ESCAPING to the country is a dream for many people, but the spiralling cost of buying a home there has worrying implications for the nature of rural life.
The high cost of living in the countryside as laid bare by the Halifax not only underlines how expensive it has become, but also raises issues about the future of communities.
Yorkshire is one of the most expensive places to leave towns and cities behind. The consequences go to the heart of what makes rural communities tick.
The statistics point to the countryside being at risk of becoming somewhere only the relatively wealthy can afford to live. They also re-emphasise the difficulties faced by first-time buyers.

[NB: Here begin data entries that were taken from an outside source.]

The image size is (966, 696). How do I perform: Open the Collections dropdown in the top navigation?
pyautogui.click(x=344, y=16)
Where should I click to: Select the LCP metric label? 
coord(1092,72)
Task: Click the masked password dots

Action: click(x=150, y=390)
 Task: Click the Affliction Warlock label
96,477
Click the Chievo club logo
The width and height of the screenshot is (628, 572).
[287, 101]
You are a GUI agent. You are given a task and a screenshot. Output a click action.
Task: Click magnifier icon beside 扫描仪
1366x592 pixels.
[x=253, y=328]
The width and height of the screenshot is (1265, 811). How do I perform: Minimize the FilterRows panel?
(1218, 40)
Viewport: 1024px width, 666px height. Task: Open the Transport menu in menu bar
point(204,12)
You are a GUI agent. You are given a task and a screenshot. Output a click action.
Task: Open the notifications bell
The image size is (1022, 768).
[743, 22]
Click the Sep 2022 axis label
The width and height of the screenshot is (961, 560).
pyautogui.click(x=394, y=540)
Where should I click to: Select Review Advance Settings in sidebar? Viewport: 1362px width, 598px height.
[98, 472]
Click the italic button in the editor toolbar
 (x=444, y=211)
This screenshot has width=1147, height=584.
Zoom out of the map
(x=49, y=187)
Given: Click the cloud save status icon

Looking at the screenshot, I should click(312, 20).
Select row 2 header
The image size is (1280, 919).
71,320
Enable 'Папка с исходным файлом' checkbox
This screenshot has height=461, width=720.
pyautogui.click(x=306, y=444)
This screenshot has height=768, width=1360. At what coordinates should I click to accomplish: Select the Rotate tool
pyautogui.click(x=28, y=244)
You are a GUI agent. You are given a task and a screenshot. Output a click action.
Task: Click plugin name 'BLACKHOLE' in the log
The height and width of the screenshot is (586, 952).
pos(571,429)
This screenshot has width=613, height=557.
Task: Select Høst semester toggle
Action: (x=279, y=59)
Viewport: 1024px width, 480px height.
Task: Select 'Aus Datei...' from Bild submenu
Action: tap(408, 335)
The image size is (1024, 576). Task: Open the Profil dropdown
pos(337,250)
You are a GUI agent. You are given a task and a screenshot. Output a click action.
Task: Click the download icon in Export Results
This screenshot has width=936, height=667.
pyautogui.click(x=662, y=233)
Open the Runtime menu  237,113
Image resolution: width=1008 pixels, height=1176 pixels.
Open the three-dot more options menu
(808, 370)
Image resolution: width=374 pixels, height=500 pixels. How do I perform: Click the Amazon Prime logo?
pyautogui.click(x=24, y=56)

The young are already struggling to get a foothold on the property ladder in urban areas as prices rise faster than wages, and the countryside looks increasingly out of reach.
There are rural areas of Yorkshire that have already seen people born there effectively forced to move away because they cannot afford houses, or where the principal market for empty properties is as second homes which remain unoccupied for large parts of the year.
This can affect the cohesion of communities, hollowing out the close-knit nature of villages and affecting the trade needed to keep valued local shops open.
The threat posed to these rural villages by rising prices is an overlooked consequence of the general increase in housing costs.
There are no easy answers, but if our countryside is to truly thrive and be sustainable in the long run, then people need to be able to afford to live there.